Quote the records verbatim from their beginning through the line that contains "tap(887, 497)", both ends included. Omit the pictures from your reply.

PROVIDED MATERIAL
....

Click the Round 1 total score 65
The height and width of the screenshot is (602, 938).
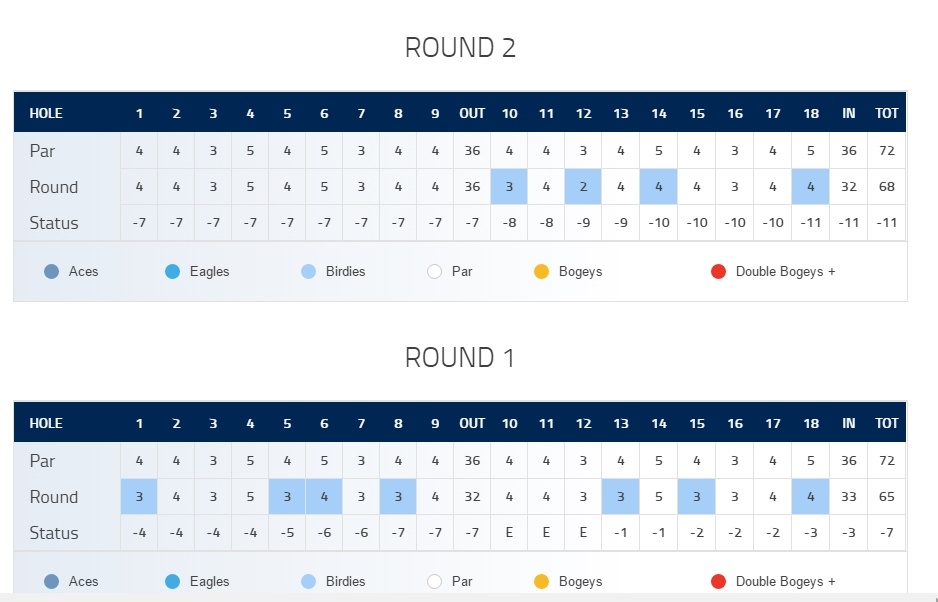tap(887, 497)
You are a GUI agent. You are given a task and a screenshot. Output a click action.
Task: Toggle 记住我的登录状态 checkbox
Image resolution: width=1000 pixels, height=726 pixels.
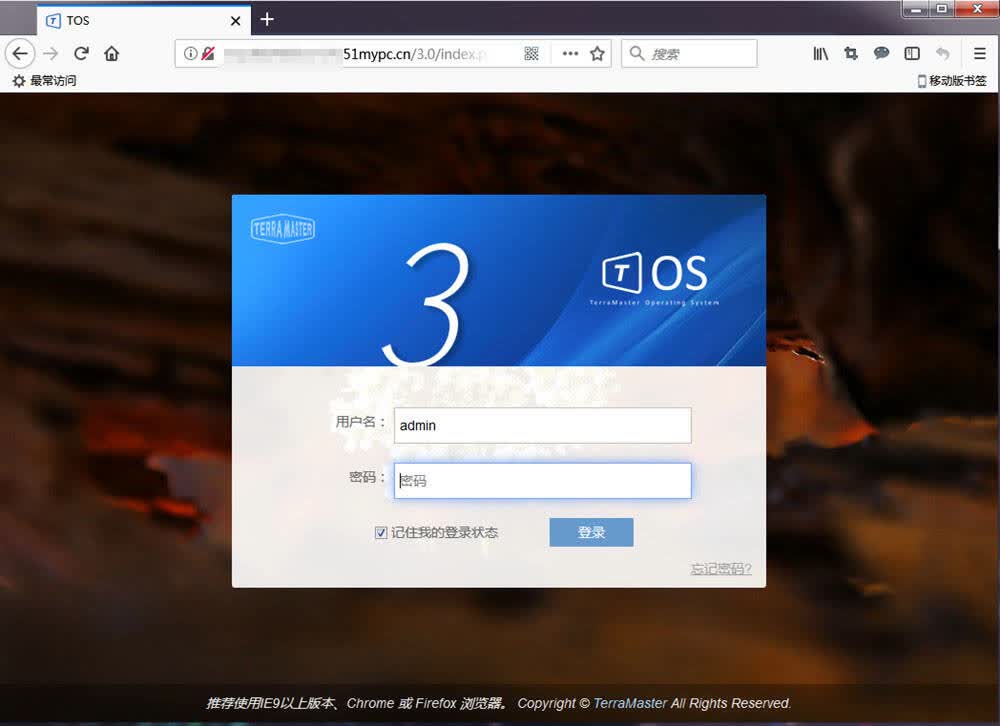[x=381, y=533]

....

SOLUTION FOR THIS EXERCISE
Click the Round 1 total score 65
The height and width of the screenshot is (602, 938).
tap(887, 497)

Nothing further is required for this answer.